Ya, the theory about breaking it in to make it last longer is incorrect in my opinion.

Most people would work the sucker hard right off the bat to kill the weak ones, and if it survives that, the odds of it breaking soon after are lower.
 
I usually just do a full format to make sure the drive can access all the sectors correctly. But I don't "burn them in".
 
Originally posted by: homercles337
Bad idea. "Burn-in" or "break-ins" are never a good idea. This stuff has been debunked for years, why does it persist?

debunked? I saw the OPPOSITE.

You do NOT break it in to make it last longer, breaking it in stresses the drive and if anything reduces its lifespan... BUT... if the drive had a defect to begin with, it is highly likely to fail during breakin. Most drive failures I have seen occurred within the first week of operation.

You should ALWAYS break in your drives. if they survive, they will likely last a while. If they don't, you can return them for a replacement and you haven't lost any data.

I begin every new drive with a nice full format, then I fill it up with data and leave it spinning for at least 24 hours. I then run some checksumming programs like par2 to verify that the drive is still working AND that the data was written with no errors. If it all works well, I will either run some specialized burn-in tool, or just use them, depending on their intended purpose and how lazy I am feeling at the moment. (for example, a raid6 array drive will not need further burn in because two drives in the array can fail without dataloss...)
 
oh, i also have an alternative for a burn in... replace current drive... and keep old drive on a shelf for a few weeks before selling it. If the new drive turns out to be defective, you still have the old drive with all the data.
 
I apologize, I meant a program that checks the drive for any abnormalities after formatting. When you said you leave the disk spinning for 24 hours, do you do this just by leaving the computer running?
 
Originally posted by: legocitytruck
When purchasing a new large capacity harddrive (1 TB or larger), what is the correct method for breaking it in to help achieve maximum longevity?
* Provide it with good "clean" power via a quality power supply and something like an APC LE1200 line conditioner.
* Keep the drive as cool as possible with good air flow over it.

 
Originally posted by: legocitytruck
When purchasing a new large capacity harddrive (1 TB or larger), what is the correct method for breaking it in to help achieve maximum longevity? I have read various suggestions such as utilites that will scan or write to every sector. Is this a good idea? Should something else be done?
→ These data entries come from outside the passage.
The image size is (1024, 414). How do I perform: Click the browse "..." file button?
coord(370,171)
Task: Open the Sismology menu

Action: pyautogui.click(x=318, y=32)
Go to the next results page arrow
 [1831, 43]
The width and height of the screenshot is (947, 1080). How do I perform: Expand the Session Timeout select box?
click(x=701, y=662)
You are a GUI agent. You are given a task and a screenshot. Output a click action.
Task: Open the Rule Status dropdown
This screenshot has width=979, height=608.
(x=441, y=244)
In windows explorer, right click the drive and select "properties".
Go to the "tools" tab
Under error-checking, click "check now"
Check all the boxes and hit start
Windows will probably tell you it can't be done because the drive is in use. Do it on next reboot? Click yes.


Assuming Windows has given the drive ok and it has no bad sectors, you can move on to the stress testing. Download a copy of Bart's Stuff Test. Set it to constantly read and write to the disk and leave that running for a few days. When that's done, repeat the Windows error checking process above. If it's still good and the drive isn't making that horrible Maxtor kachunk kachunk noise, the drive is probably good to use.
 
I usualy hit mine with a hammer while shooting it with a water gun while running zero fill, if it can take that its bound to last for years to come.
 
Originally posted by: legocitytruck
I apologize, I meant a program that checks the drive for any abnormalities after formatting. When you said you leave the disk spinning for 24 hours, do you do this just by leaving the computer running?
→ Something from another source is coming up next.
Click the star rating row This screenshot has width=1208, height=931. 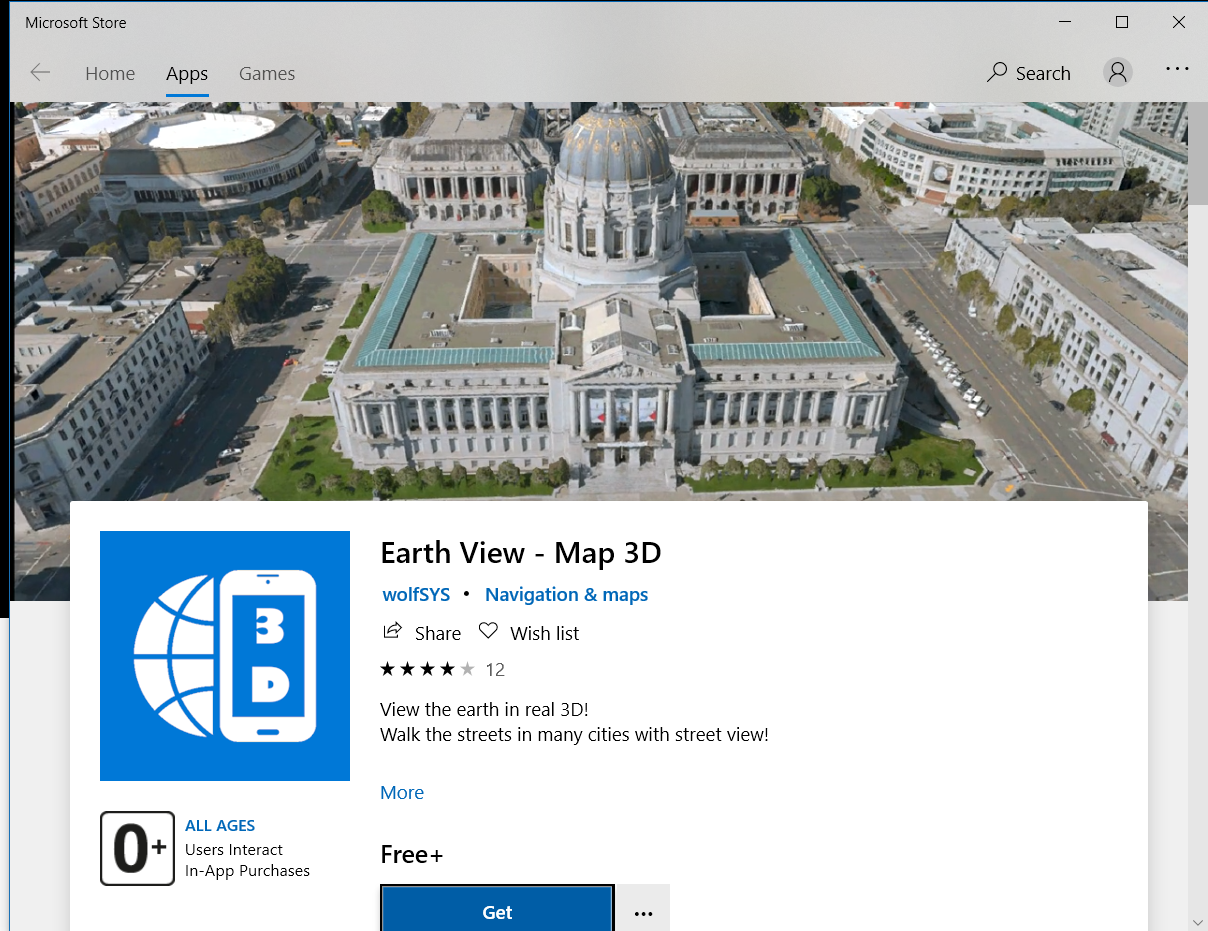pyautogui.click(x=427, y=669)
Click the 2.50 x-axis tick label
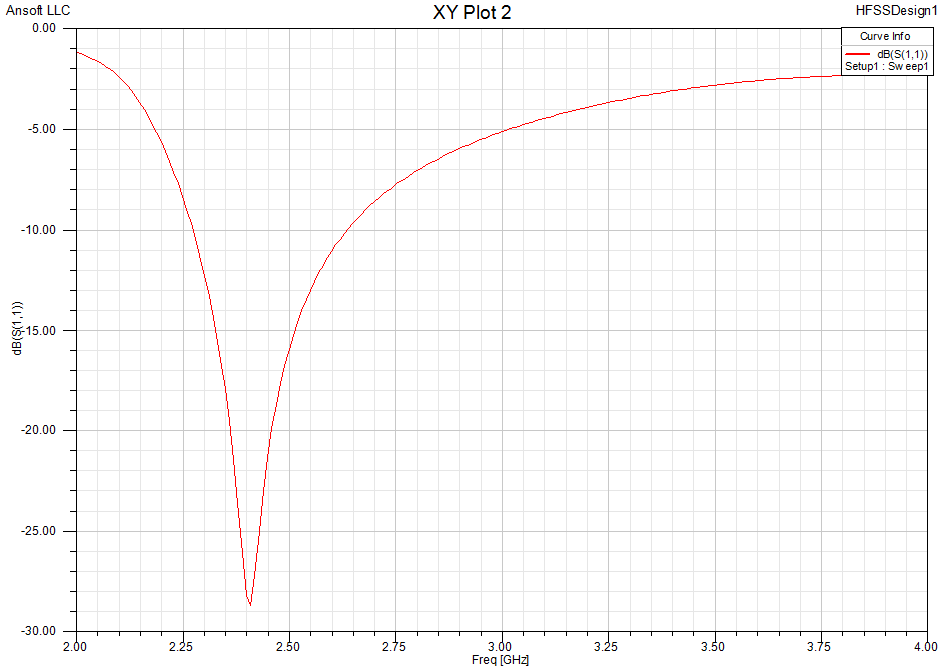The height and width of the screenshot is (670, 947). tap(288, 646)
checkdisk with windows can check the disk for abnormalities, but will not find data errors... I check FILES for data errors, using one of the above named programs. It means MAKING a par2 file before putting the data on the drive.

And by leaving it spinning i mean just that. leave the computer on (turn off the power saving feature to turn off harddrives after X minutes of idleness, it is an option in the power setting in windows)
 
Actually, a burn-in is really important for hard drives. They have a bathtub curve failure rate. I load mine for a week straight before they go into a raid 5 array to weed out infancy failures before they get placed in service. When I was on the 500GB generation of drives, I had a WD drive that died on day 4. The latest generation Seagate drives found a DOA (packaging during shipping) and a old 7200.11 firmware bug in those first 7 days.

Seven days doesn't get rid of all the infancy failure chance, but the start of the curve is very steep.
 
Bathtub curve, very simply, usually is bounded by a descending infancy death rate, a normal death rate that stays pretty constant, and then an ascending old age death curve. I'm sure you could Google/wikipedia it if you wanted. More or less it looks like (apologies as I'm bad at this): \__/ whereas a Bell curve is more of _/^\_

A Bell curve is somewhat of an inverse, but you wouldn't use it for most non-burned in mechanical devices because manufactured mechanical devices oftentimes fail early on due to a component/material failure that occurs once the device is put into operation (aka the infancy death curve). For the easy-to-understand example... look at how many people with <1 year old have DOA items versus ones that fail in month 11 on NewEgg. You see tons of DOA mentions, quite a bit of "failed after 1 week", but 6-12 month failures are not reported too often. I understand that there are reasons for this, but it is a good example of the infancy death curve. There are much better experts on this than I but that's the general concept.
 
Originally posted by: legocitytruck
Originally posted by: pjkenned
I load mine for a week straight

How do you load it for a week straight? Also, what do you do about all the heat generated?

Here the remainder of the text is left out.